Papa avait un extraordinaire charisme. Lorsqu’il entrait dans une pièce tout le monde se taisait ce qui bien entendu, surprenait l’enfant que j’étais. Je trouvais complètement fou – et j’avais du mal à comprendre – que les gens puissent se retourner sur lui. Ce n’est que beaucoup plus tard que j’ai réalisé ce qu’était son « aura », notamment lorsqu’il était sur scène pour interpréter ses chansons.
La chanson qui m’a sans doute le plus bouleversée parce que sûrement c’est celle que je comprenais le mieux, c’est : « Je reviens te chercher ». Mon père et ma mère s’étaient un temps séparés et puis ils se sont retrouvés. Cette chanson c’était pour moi le Graal car c’était la chanson de mon papa et de ma maman. Je suis toujours émue lorsque je l’entends… et pourtant à l’époque de sa composition je n’étais pas encore née.

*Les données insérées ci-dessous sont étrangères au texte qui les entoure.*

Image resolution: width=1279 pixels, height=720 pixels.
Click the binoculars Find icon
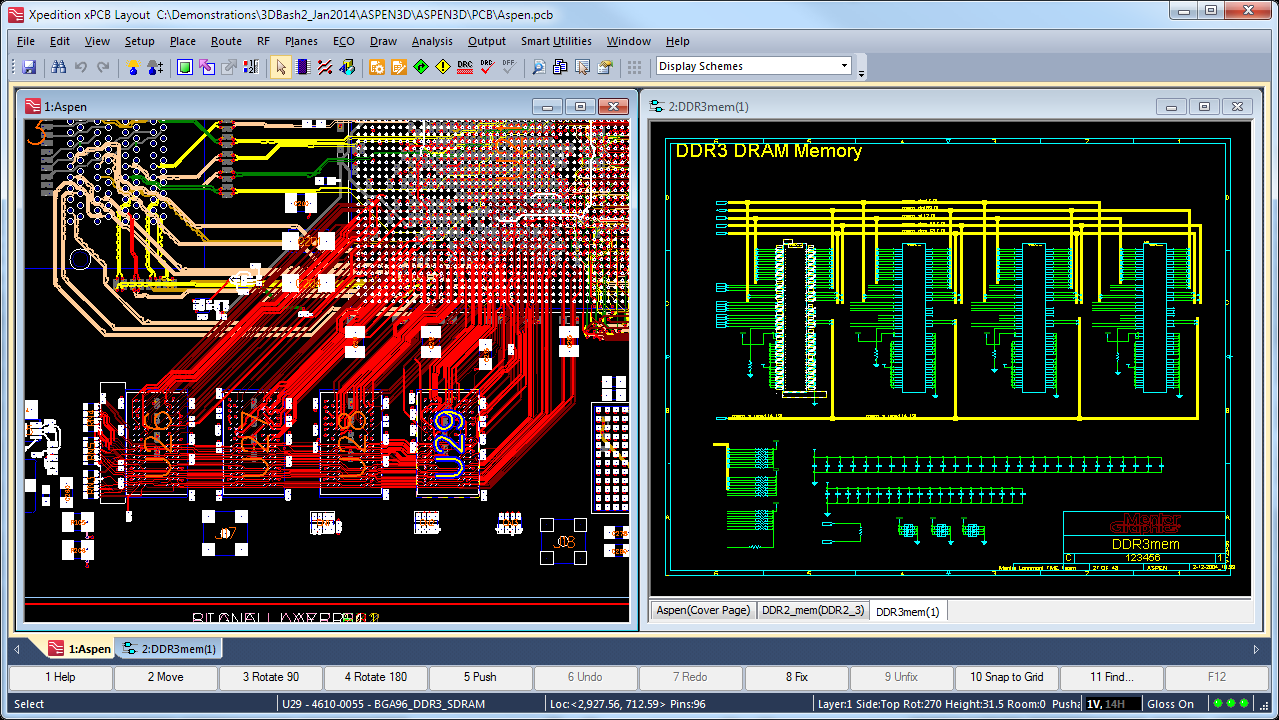coord(58,67)
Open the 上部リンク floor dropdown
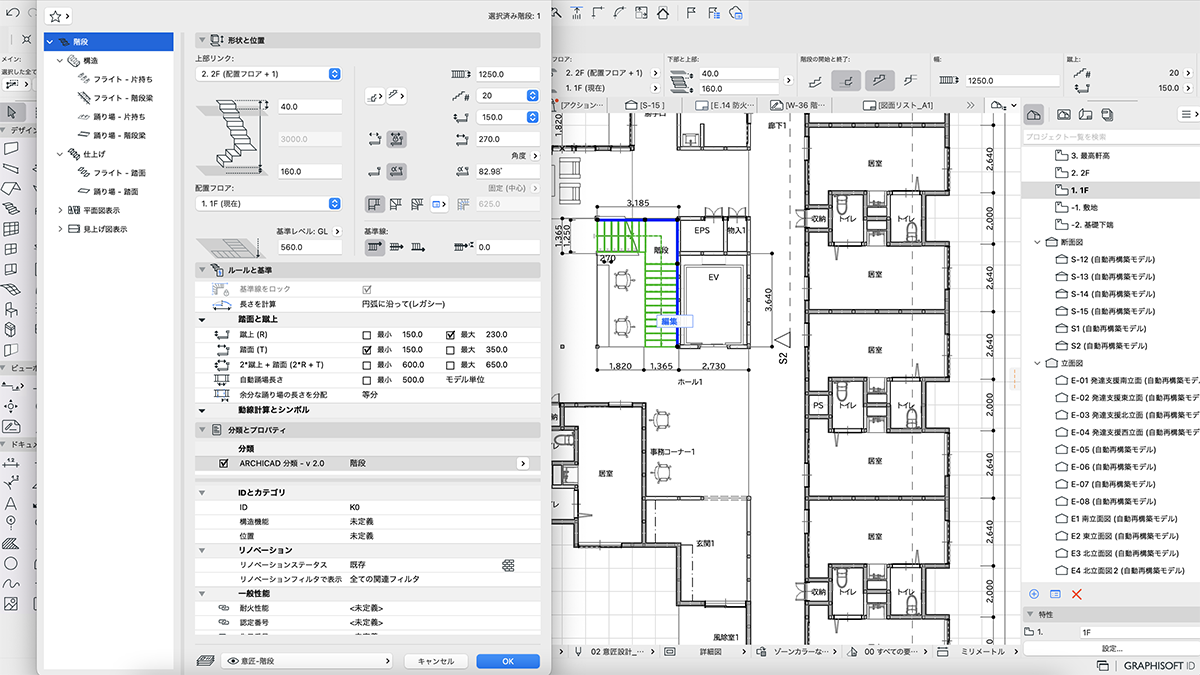1200x675 pixels. tap(268, 74)
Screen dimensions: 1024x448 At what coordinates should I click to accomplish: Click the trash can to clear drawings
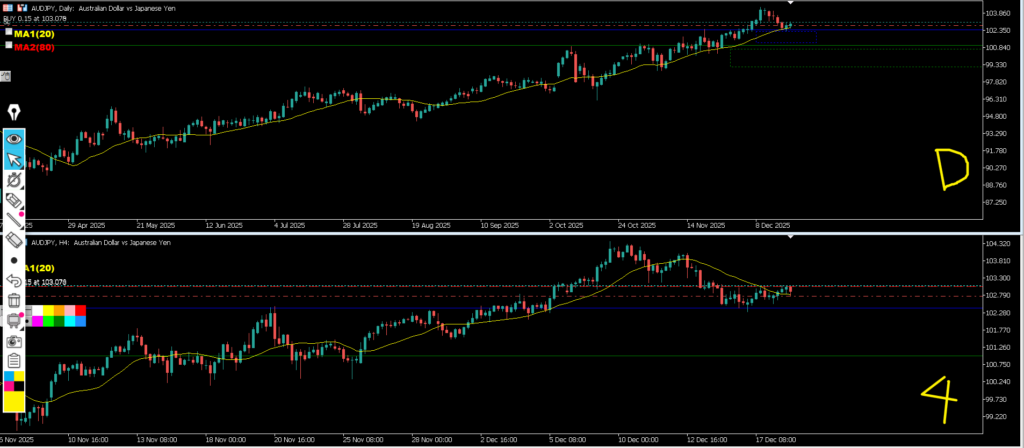15,300
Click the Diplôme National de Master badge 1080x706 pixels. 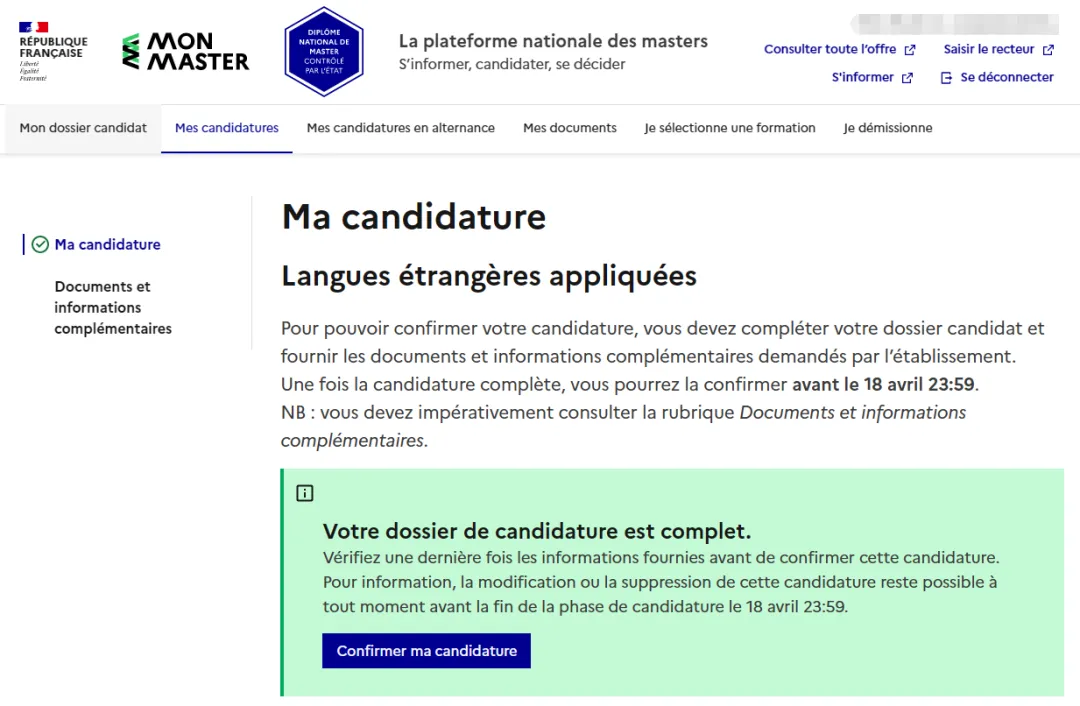click(x=324, y=51)

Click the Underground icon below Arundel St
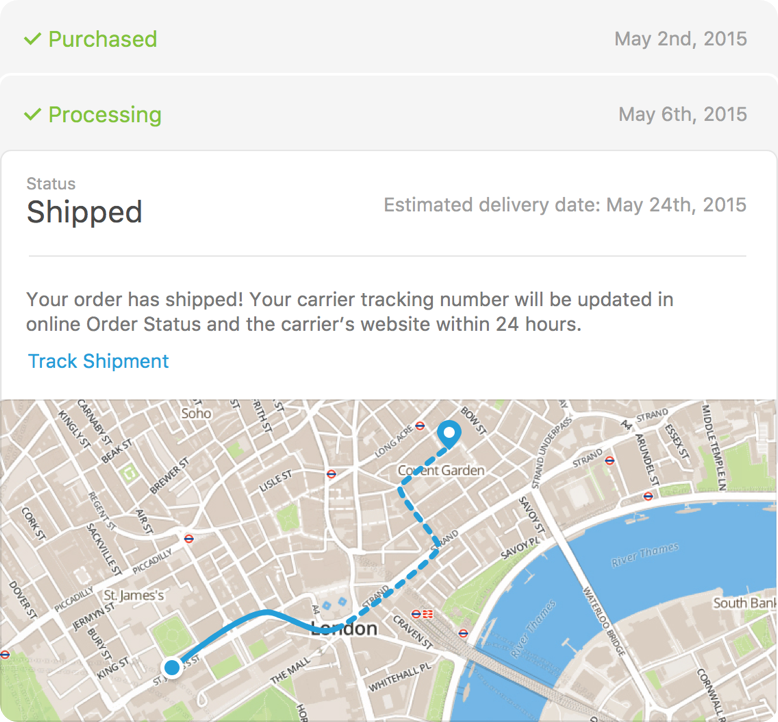tap(649, 494)
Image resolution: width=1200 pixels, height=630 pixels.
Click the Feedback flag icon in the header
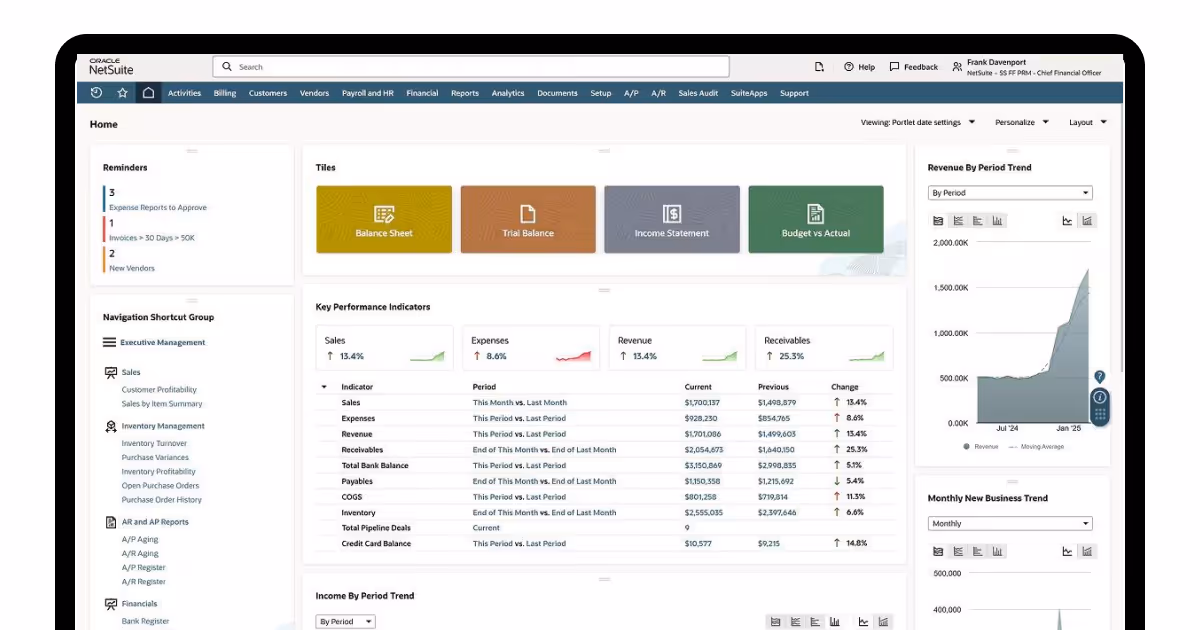pyautogui.click(x=894, y=66)
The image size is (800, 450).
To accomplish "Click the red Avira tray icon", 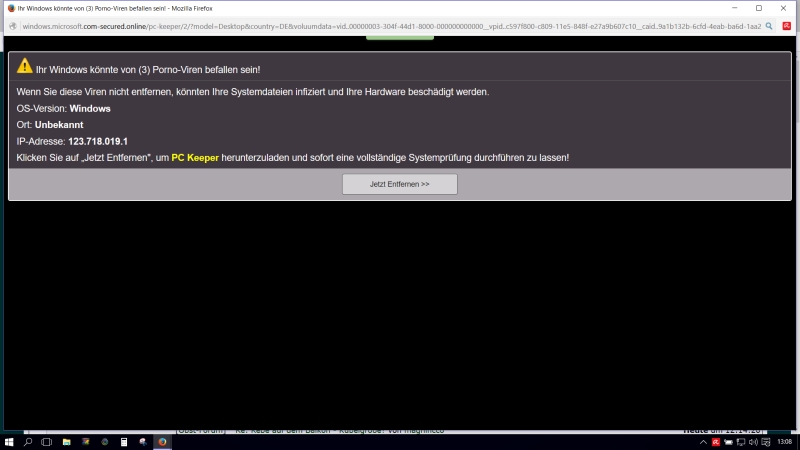I will pyautogui.click(x=716, y=441).
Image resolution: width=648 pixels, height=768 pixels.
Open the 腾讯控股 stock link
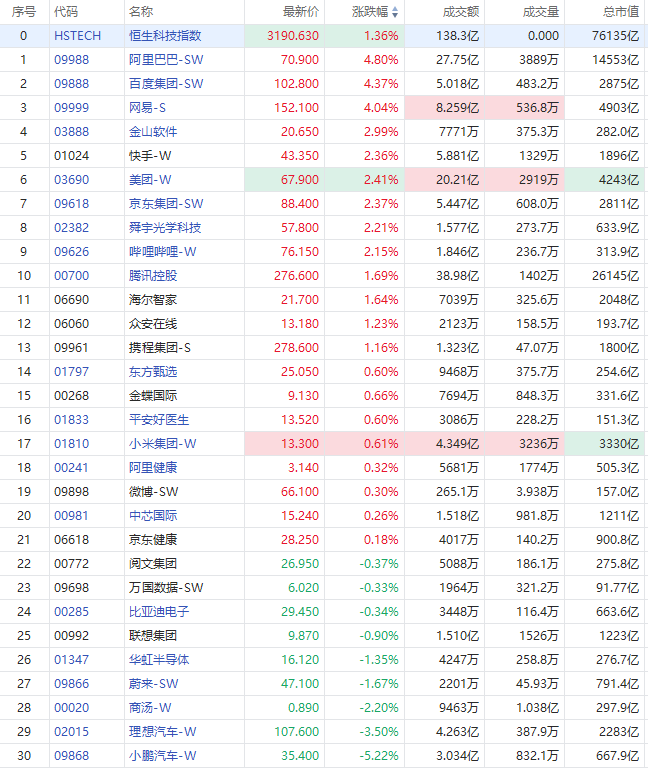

Bien que chanteur célèbre, Gilbert Bécaud était d’abord mon papa et parmi les chansons qui m’ont aussi marquées, il y a « Les marins » qui m’émeut tout particulièrement. En l’écoutant j’ai du mal à demeurer sereine car elle traduit les moments de séparation entre un père et son enfant (« Tu regardais partir ton père / Caché derrière la f'nêtre / T'en étais fou, t'en étais fier / Tu l'disais dans des lettres… ») D’une manière générale, les gens comprennent difficilement ce que peuvent être les relations d’un enfant avec un parent artiste. J’ai, à ce titre, échangé souvent avec des collègues comme David Hallyday ou Julien Dassin. En fait, on se trouve dans une situation particulière parce qu’on entend la voix de son père toujours et partout pendant sa carrière, à la radio et à la télévision et ce n’est pas très simple à gérer car, dans l’imaginaire des gens, l’artiste est en quelque sorte éternel.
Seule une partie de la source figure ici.